Opportunities for Clinical Informaticists Abound
Mayo Clinic's implementation of 18 drug-gene alerts—one of the largest in the world—demonstrates the feasibility of using patient genomic data to guide pharmacotherapy. The lessons learned from this effort identified many opportunities to enhance the organization's EHR infrastructure to more fully support pharmacogenomics and, more broadly, genomic-based precision medicine. In particular, there are clear needs for advances in EHR design and standards for the representation of genomic data and knowledge.

For example, EHRs are not designed to store the large, complex data generated by modern genomic sequencing systems. Specialized systems that can be easily integrated into existing EHRs are needed for storing those data, similar to the systems used for storing radiology images. Secondly, current methods for storing and displaying traditional lab test results, which are often clinically relevant for only a limited time, do not easily support genomic results that are applicable throughout a patient's lifetime.

Also, the problem and allergy lists cannot express the clinical context or degree of risk inherent to genomic results (eg, an increased risk of an adverse reaction if the patient is exposed to a given drug). Finally, unlike most lab tests that are static, the interpretation of genomic test results can change over time as our understanding of biology improves; therefore, EHRs must also support the dynamic reinterpretation of genomic test results (along with the evidence and provenance associated with reinterpretations).

Currently, there are few standards for representing clinical genomic data and knowledge. Although the Federal Register 45 CFR Part 170 ("Health Information Technology Standards, Implementation Specifications, and Certification Criteria and Certification Programs for Health Information Technology") specifies standards that EHRs must support to meet meaningful use requirements, data and terminology standards offer only limited support for genomics.

In particular, robust standards are needed for expressing the results of clinical genomic tests, including both raw results and interpretations, which are unambiguous and computable. Standards are also needed for expressing genomic knowledge, which is used to translate raw results into interpretations. Finally, standards are absent for expressing genomic CDS rules in a portable format that is HER agnostic.

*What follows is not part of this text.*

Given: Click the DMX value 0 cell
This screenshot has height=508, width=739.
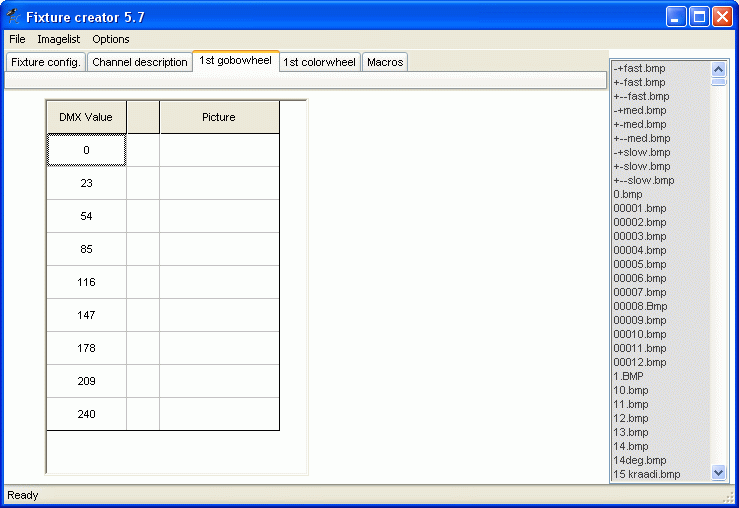Looking at the screenshot, I should (86, 150).
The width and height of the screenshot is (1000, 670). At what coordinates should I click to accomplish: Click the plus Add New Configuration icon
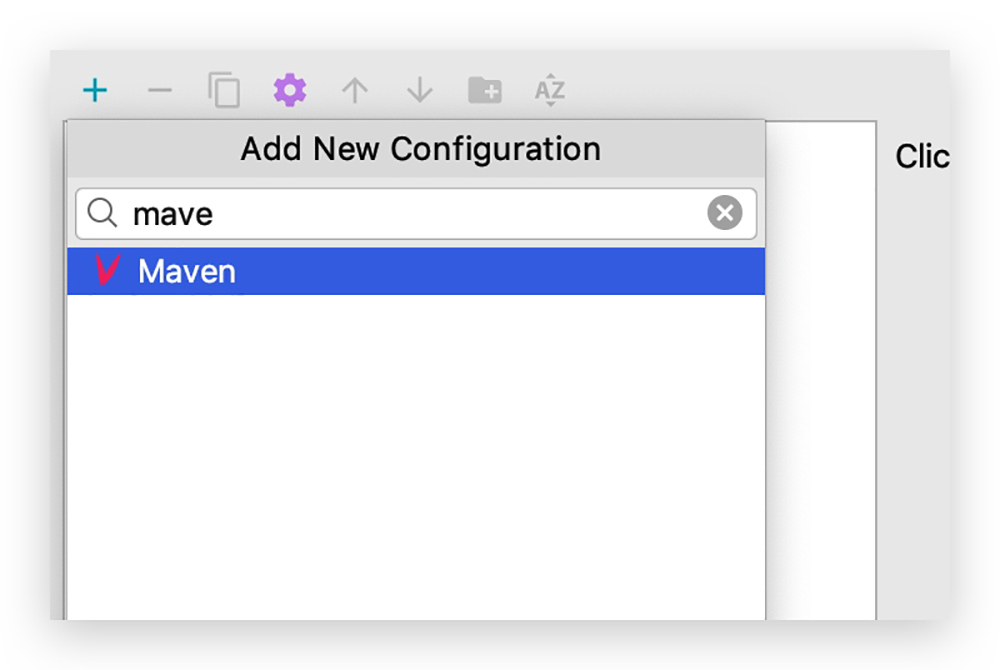click(x=95, y=91)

Several organizations are working to fill these gaps, which, if filled, will improve interoperability and enable sharing of both data and knowledge among health care institutions.

The clinical implementation of pharmacogenomics at Mayo Clinic and elsewhere provided invaluable opportunities to explore methods for integrating genomic data into the EHR and developing systems to deliver those data to providers at the point of care. The lessons learned from those efforts also identified gaps in the capabilities of existing systems.

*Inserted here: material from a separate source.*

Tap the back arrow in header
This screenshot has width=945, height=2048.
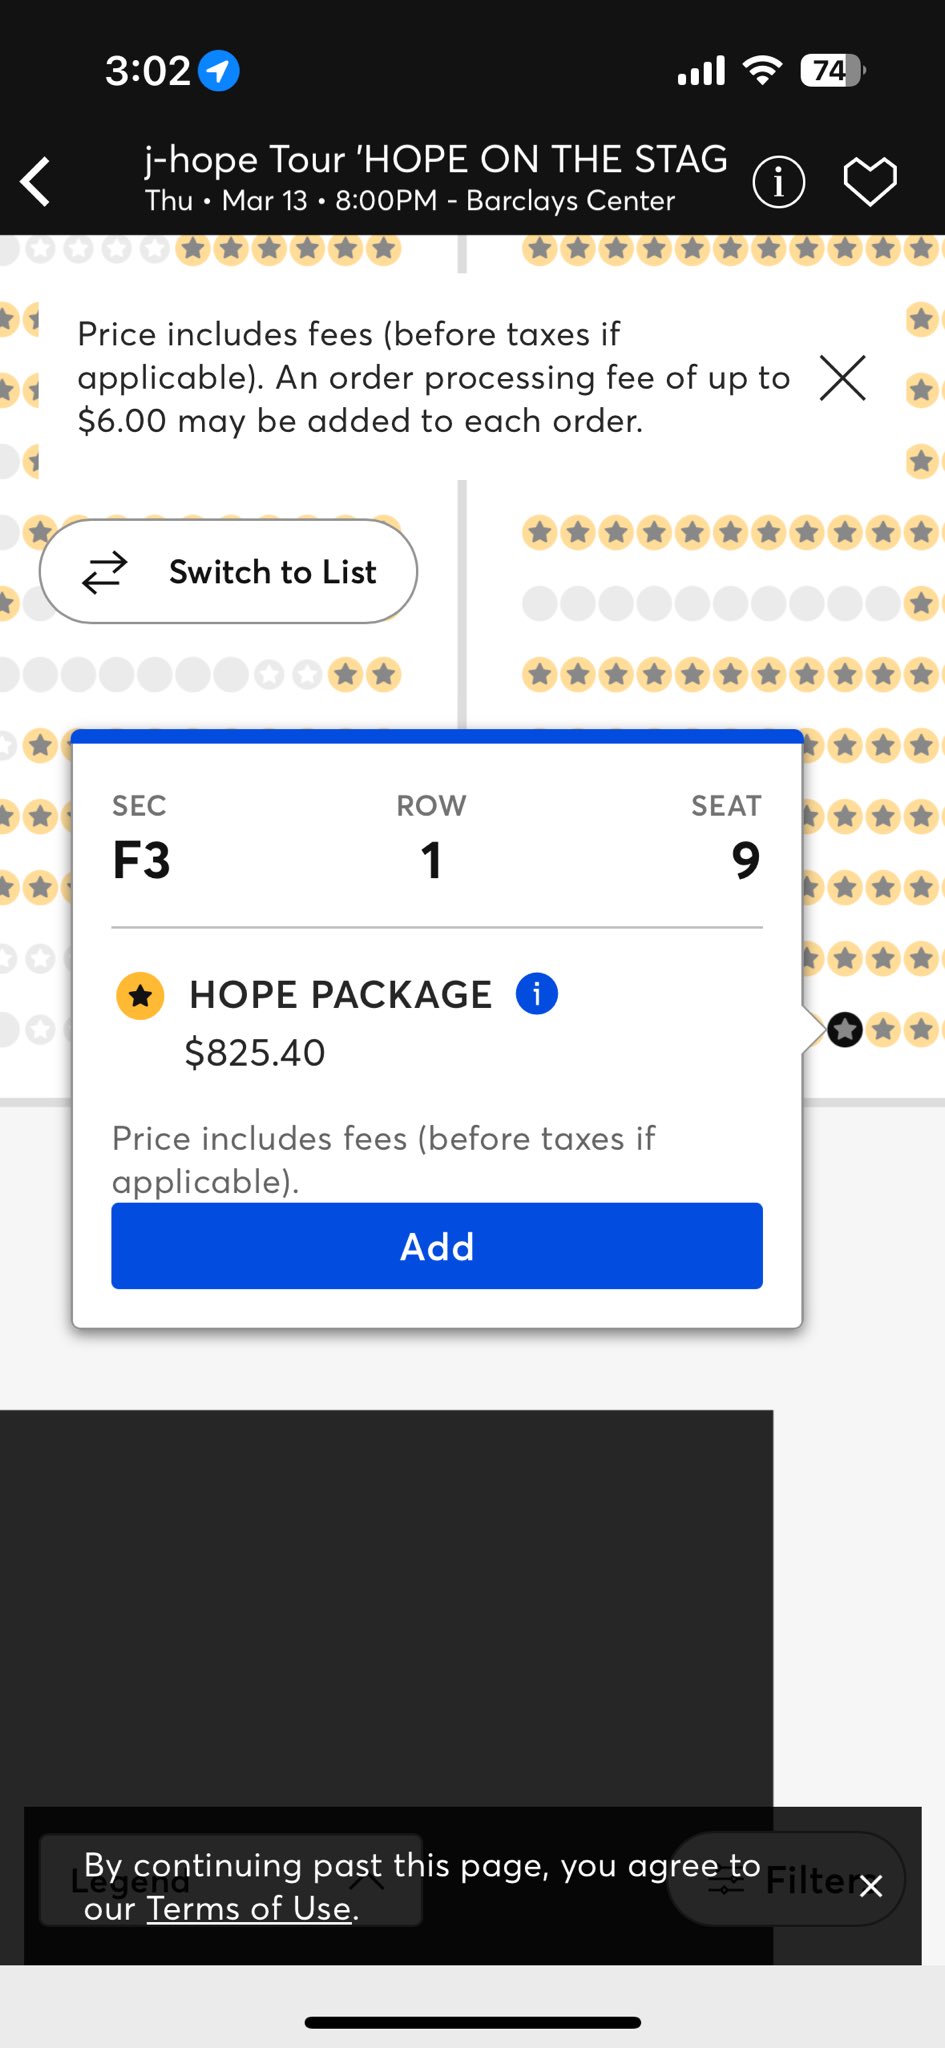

Improving EHR design and developing standards for the representation of genomic data and knowledge will help health care move past the "one-gene-at-a-time" model of implementation and allow us to scale our efforts to the level of the entire genome. This will bring us closer to translating the advances in understanding catalyzed by the Human Genome Project to routine clinical practice and realizing the promise of precision medicine.

— Robert Freimuth, PhD, is an assistant professor of biomedical informatics at the Mayo Clinic College of Medicine.

— Liewei Wang, MD, PhD, is a professor of pharmacology at the Mayo Clinic College of Medicine.

— Richard Weinshilboum, MD, is the Mary Lou and John H. Dasburg professor of cancer genomics, professor of medicine and pharmacology at the Mayo College of Medicine, and the pharmacogenomics program director at the Mayo Clinic Center for Individualized Medicine.